Give back all of the data verbatim.

*Source data*:

>>>

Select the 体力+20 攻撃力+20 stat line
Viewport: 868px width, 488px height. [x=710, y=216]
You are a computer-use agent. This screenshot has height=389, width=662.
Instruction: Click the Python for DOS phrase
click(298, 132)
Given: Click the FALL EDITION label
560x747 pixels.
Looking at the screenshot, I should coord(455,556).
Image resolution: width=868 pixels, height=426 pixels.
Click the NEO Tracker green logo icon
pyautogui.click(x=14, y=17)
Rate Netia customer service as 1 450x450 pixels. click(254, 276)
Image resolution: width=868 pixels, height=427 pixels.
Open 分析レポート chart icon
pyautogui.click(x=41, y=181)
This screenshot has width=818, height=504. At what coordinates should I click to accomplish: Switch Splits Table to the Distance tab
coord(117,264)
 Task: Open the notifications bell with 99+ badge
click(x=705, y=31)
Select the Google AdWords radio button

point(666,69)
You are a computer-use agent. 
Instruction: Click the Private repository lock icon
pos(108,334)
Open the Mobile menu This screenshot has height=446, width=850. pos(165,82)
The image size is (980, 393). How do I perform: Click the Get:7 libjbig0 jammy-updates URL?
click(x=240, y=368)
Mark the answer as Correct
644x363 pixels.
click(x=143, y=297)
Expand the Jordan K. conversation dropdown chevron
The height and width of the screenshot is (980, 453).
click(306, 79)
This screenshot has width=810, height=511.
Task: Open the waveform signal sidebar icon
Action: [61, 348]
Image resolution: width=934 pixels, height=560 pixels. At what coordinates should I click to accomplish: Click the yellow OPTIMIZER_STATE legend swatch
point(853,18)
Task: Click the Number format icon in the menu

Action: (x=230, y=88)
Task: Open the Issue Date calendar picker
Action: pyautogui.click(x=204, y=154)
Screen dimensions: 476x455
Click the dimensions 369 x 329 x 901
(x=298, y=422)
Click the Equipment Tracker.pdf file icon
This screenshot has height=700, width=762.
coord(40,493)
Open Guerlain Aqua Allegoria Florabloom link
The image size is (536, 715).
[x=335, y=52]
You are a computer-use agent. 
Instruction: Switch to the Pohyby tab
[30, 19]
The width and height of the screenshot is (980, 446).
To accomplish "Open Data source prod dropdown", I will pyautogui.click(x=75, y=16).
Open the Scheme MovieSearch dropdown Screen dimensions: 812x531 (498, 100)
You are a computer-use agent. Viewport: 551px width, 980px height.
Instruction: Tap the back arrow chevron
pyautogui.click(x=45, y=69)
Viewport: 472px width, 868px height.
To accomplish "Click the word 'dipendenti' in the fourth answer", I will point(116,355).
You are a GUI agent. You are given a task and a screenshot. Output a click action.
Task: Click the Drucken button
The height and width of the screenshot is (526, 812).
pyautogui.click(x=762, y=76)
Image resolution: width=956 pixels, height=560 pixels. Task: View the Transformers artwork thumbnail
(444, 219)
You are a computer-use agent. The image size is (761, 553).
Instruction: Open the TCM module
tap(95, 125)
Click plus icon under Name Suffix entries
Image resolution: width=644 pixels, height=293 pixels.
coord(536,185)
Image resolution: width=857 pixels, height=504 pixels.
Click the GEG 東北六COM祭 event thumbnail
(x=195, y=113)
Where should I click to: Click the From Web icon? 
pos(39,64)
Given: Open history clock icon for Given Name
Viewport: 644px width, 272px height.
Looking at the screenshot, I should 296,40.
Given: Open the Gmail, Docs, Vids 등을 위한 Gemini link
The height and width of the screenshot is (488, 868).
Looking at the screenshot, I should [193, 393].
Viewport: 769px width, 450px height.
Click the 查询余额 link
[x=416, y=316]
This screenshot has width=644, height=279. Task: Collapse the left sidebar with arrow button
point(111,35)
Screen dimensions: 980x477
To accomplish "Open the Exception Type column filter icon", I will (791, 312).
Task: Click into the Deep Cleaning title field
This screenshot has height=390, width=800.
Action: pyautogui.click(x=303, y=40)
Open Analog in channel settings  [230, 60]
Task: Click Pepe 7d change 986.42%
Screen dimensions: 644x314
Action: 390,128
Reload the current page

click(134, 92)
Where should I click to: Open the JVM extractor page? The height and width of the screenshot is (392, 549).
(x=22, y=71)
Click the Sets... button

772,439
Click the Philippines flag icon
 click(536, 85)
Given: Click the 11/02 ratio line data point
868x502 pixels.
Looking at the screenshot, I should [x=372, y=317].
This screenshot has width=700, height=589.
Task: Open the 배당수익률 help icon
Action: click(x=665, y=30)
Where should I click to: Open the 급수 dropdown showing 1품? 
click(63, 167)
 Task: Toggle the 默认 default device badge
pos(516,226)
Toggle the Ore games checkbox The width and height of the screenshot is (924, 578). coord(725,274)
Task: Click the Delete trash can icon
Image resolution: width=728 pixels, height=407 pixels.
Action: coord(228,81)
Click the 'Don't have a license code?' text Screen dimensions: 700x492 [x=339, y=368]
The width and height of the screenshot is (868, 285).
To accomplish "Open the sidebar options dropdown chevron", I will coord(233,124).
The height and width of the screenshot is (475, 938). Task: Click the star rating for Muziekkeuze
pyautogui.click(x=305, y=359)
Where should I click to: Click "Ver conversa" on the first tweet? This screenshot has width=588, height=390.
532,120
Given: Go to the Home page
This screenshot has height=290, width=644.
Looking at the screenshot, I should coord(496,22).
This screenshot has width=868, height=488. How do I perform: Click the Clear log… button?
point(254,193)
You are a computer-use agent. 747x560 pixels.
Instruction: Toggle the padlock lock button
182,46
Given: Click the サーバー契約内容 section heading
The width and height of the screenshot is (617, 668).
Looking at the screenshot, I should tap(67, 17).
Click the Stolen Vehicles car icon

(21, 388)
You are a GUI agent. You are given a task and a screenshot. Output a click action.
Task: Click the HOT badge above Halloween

<<<

*Exercise output*:
Select the 体力+20 攻撃力+20 stat line
Viewport: 868px width, 488px height. [x=710, y=216]
You are a computer-use agent. This screenshot has height=389, width=662.
Instruction: Click the Python for DOS phrase
click(298, 132)
Given: Click the FALL EDITION label
560x747 pixels.
Looking at the screenshot, I should coord(455,556).
Image resolution: width=868 pixels, height=426 pixels.
Click the NEO Tracker green logo icon
pyautogui.click(x=14, y=17)
Rate Netia customer service as 1 450x450 pixels. click(254, 276)
Image resolution: width=868 pixels, height=427 pixels.
Open 分析レポート chart icon
pyautogui.click(x=41, y=181)
This screenshot has width=818, height=504. At what coordinates should I click to accomplish: Switch Splits Table to the Distance tab
coord(117,264)
 Task: Open the notifications bell with 99+ badge
click(x=705, y=31)
Select the Google AdWords radio button

point(666,69)
You are a computer-use agent. 
Instruction: Click the Private repository lock icon
pos(108,334)
Open the Mobile menu This screenshot has height=446, width=850. pos(165,82)
The image size is (980, 393). How do I perform: Click the Get:7 libjbig0 jammy-updates URL?
click(x=240, y=368)
Mark the answer as Correct
644x363 pixels.
click(x=143, y=297)
Expand the Jordan K. conversation dropdown chevron
The height and width of the screenshot is (980, 453).
click(306, 79)
This screenshot has width=810, height=511.
Task: Open the waveform signal sidebar icon
Action: [61, 348]
Image resolution: width=934 pixels, height=560 pixels. At what coordinates should I click to accomplish: Click the yellow OPTIMIZER_STATE legend swatch
point(853,18)
Task: Click the Number format icon in the menu

Action: (x=230, y=88)
Task: Open the Issue Date calendar picker
Action: pyautogui.click(x=204, y=154)
Screen dimensions: 476x455
Click the dimensions 369 x 329 x 901
(x=298, y=422)
Click the Equipment Tracker.pdf file icon
This screenshot has height=700, width=762.
coord(40,493)
Open Guerlain Aqua Allegoria Florabloom link
The image size is (536, 715).
[x=335, y=52]
You are a computer-use agent. 
Instruction: Switch to the Pohyby tab
[30, 19]
The width and height of the screenshot is (980, 446).
To accomplish "Open Data source prod dropdown", I will pyautogui.click(x=75, y=16).
Open the Scheme MovieSearch dropdown Screen dimensions: 812x531 (498, 100)
You are a computer-use agent. Viewport: 551px width, 980px height.
Instruction: Tap the back arrow chevron
pyautogui.click(x=45, y=69)
Viewport: 472px width, 868px height.
To accomplish "Click the word 'dipendenti' in the fourth answer", I will point(116,355).
You are a GUI agent. You are given a task and a screenshot. Output a click action.
Task: Click the Drucken button
The height and width of the screenshot is (526, 812).
pyautogui.click(x=762, y=76)
Image resolution: width=956 pixels, height=560 pixels. Task: View the Transformers artwork thumbnail
(444, 219)
You are a computer-use agent. The image size is (761, 553).
Instruction: Open the TCM module
tap(95, 125)
Click plus icon under Name Suffix entries
Image resolution: width=644 pixels, height=293 pixels.
coord(536,185)
Image resolution: width=857 pixels, height=504 pixels.
Click the GEG 東北六COM祭 event thumbnail
(x=195, y=113)
Where should I click to: Click the From Web icon? 
pos(39,64)
Given: Open history clock icon for Given Name
Viewport: 644px width, 272px height.
Looking at the screenshot, I should 296,40.
Given: Open the Gmail, Docs, Vids 등을 위한 Gemini link
The height and width of the screenshot is (488, 868).
Looking at the screenshot, I should [193, 393].
Viewport: 769px width, 450px height.
Click the 查询余额 link
[x=416, y=316]
This screenshot has width=644, height=279. Task: Collapse the left sidebar with arrow button
point(111,35)
Screen dimensions: 980x477
To accomplish "Open the Exception Type column filter icon", I will (791, 312).
Task: Click into the Deep Cleaning title field
This screenshot has height=390, width=800.
Action: pyautogui.click(x=303, y=40)
Open Analog in channel settings  [230, 60]
Task: Click Pepe 7d change 986.42%
Screen dimensions: 644x314
Action: 390,128
Reload the current page

click(134, 92)
Where should I click to: Open the JVM extractor page? The height and width of the screenshot is (392, 549).
(x=22, y=71)
Click the Sets... button

772,439
Click the Philippines flag icon
 click(536, 85)
Given: Click the 11/02 ratio line data point
868x502 pixels.
Looking at the screenshot, I should [x=372, y=317].
This screenshot has width=700, height=589.
Task: Open the 배당수익률 help icon
Action: click(x=665, y=30)
Where should I click to: Open the 급수 dropdown showing 1품? 
click(63, 167)
 Task: Toggle the 默认 default device badge
pos(516,226)
Toggle the Ore games checkbox The width and height of the screenshot is (924, 578). coord(725,274)
Task: Click the Delete trash can icon
Image resolution: width=728 pixels, height=407 pixels.
Action: coord(228,81)
Click the 'Don't have a license code?' text Screen dimensions: 700x492 [x=339, y=368]
The width and height of the screenshot is (868, 285).
To accomplish "Open the sidebar options dropdown chevron", I will coord(233,124).
The height and width of the screenshot is (475, 938). Task: Click the star rating for Muziekkeuze
pyautogui.click(x=305, y=359)
Where should I click to: Click "Ver conversa" on the first tweet? This screenshot has width=588, height=390.
532,120
Given: Go to the Home page
This screenshot has height=290, width=644.
Looking at the screenshot, I should coord(496,22).
This screenshot has width=868, height=488. How do I perform: Click the Clear log… button?
point(254,193)
You are a computer-use agent. 747x560 pixels.
Instruction: Toggle the padlock lock button
182,46
Given: Click the サーバー契約内容 section heading
The width and height of the screenshot is (617, 668).
Looking at the screenshot, I should tap(67, 17).
Click the Stolen Vehicles car icon

(21, 388)
You are a GUI agent. You are given a task and a screenshot. Output a click action.
Task: Click the HOT badge above Halloween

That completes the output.